> Aim: Pick out every line of the records that contains the string "with", matching case exactly, and copy each of those lines in full.

> Data to use:
>> Start

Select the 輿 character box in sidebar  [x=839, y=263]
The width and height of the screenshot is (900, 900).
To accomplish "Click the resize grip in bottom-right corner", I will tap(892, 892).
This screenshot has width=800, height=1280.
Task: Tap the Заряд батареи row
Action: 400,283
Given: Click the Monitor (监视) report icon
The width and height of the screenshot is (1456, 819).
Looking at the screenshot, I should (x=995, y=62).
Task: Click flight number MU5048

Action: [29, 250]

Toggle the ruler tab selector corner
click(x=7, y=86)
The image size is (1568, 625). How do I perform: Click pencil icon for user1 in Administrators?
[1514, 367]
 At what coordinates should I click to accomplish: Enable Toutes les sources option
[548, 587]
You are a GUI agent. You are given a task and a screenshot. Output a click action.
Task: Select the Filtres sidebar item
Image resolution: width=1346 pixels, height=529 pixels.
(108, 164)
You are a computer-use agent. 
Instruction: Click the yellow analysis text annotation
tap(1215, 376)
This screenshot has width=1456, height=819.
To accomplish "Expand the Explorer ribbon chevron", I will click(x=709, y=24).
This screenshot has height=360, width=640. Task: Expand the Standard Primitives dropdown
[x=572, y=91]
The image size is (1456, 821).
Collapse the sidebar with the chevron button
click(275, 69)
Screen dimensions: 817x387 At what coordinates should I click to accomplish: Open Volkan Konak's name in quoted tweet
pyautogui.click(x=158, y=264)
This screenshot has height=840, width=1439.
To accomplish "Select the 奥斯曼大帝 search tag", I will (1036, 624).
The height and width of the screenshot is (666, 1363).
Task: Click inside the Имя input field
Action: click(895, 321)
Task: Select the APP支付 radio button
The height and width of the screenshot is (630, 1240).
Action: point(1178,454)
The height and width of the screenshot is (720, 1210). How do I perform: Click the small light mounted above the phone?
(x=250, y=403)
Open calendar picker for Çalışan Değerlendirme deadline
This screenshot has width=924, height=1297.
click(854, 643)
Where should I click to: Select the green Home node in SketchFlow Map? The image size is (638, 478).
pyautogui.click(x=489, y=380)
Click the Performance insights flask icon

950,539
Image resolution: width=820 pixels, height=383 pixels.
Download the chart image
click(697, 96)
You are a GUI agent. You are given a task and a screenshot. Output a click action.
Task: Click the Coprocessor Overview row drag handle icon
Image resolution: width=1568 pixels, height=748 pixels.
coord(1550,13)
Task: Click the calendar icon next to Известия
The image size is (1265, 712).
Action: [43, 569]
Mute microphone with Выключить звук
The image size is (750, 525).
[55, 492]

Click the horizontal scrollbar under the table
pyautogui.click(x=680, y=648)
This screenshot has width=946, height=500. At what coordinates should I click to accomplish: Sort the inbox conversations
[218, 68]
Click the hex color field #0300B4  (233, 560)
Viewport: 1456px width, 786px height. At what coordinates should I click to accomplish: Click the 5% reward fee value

>> End

> Solution to the exercise:
Collapse the sidebar with the chevron button
Mute microphone with Выключить звук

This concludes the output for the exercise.